Requirement ▸ Rewrite the listing below, substituting "Privacy preferences" for "Content preferences" wherever it occurs and leaving everything else unchanged.

Dataset entries:
○ ○ ○ ○ ○
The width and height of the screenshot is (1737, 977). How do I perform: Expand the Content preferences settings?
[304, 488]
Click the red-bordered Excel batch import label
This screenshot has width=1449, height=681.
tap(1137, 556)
○ ○ ○ ○ ○
Solution to this task ▸
The width and height of the screenshot is (1737, 977). How do I perform: Expand the Privacy preferences settings?
[304, 488]
Click the red-bordered Excel batch import label
This screenshot has width=1449, height=681.
tap(1137, 556)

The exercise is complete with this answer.